__Directive__
Could you reproduce word for word the rows below, from the line containing "Given: Click the search magnifier icon" through the end of the rows, leaving the pictures out?
--- START Given information ---
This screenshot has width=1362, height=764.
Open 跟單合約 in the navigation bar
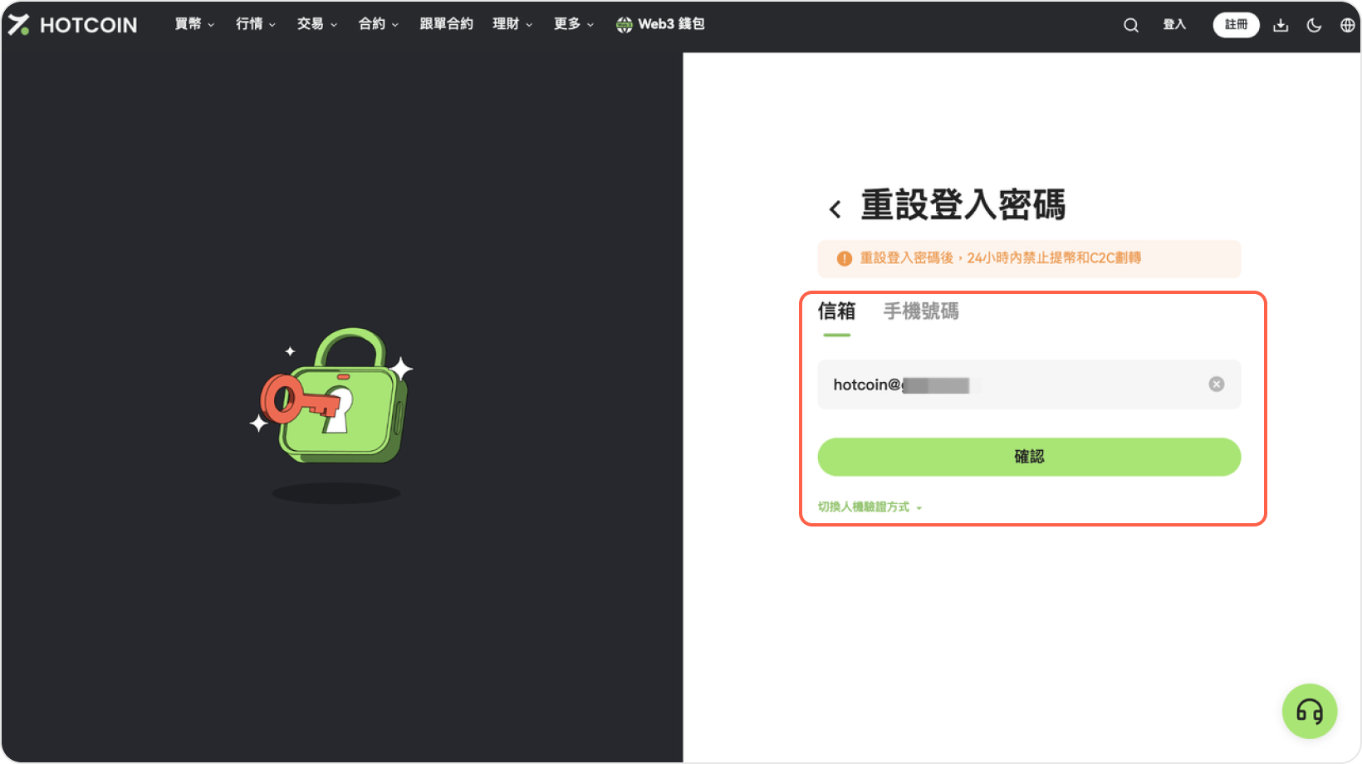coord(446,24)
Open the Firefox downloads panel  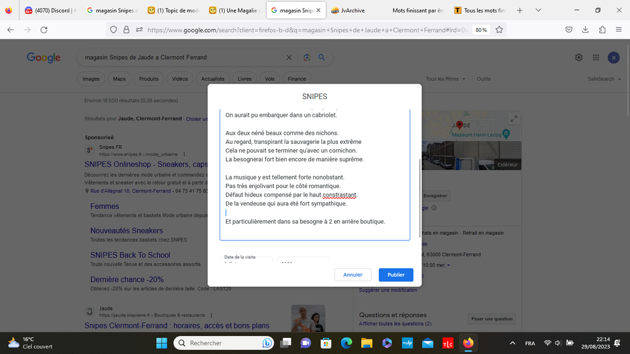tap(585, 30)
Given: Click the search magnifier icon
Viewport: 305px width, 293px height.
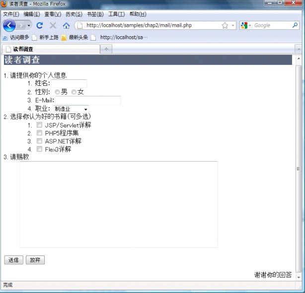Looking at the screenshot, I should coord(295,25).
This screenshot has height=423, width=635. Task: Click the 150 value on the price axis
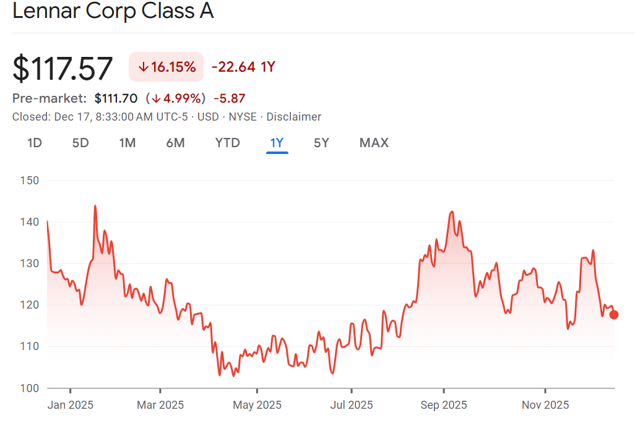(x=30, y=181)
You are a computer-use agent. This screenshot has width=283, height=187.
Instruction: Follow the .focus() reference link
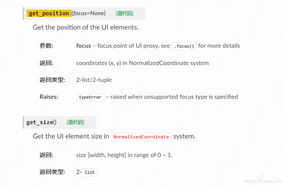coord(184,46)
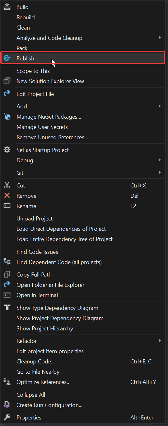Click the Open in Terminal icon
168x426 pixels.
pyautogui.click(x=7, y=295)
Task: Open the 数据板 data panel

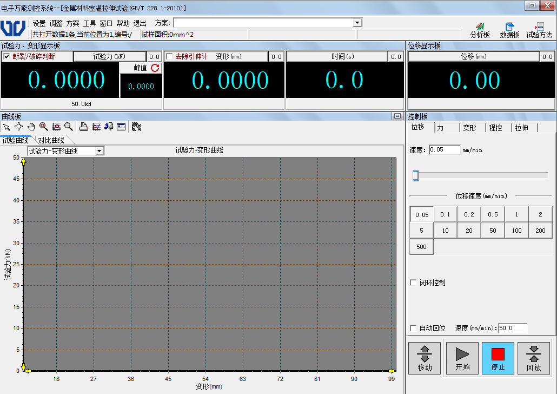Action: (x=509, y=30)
--- END Given information ---
__Result__
Given: Click the search magnifier icon
Viewport: 305px width, 293px height.
Looking at the screenshot, I should coord(295,25).
This screenshot has height=423, width=635. Task: Click the 150 value on the price axis
(x=30, y=181)
You are a computer-use agent. This screenshot has width=283, height=187.
Instruction: Follow the .focus() reference link
coord(184,46)
Click the Open in Terminal icon
168x426 pixels.
pyautogui.click(x=7, y=295)
Task: Open the 数据板 data panel

Action: (x=509, y=30)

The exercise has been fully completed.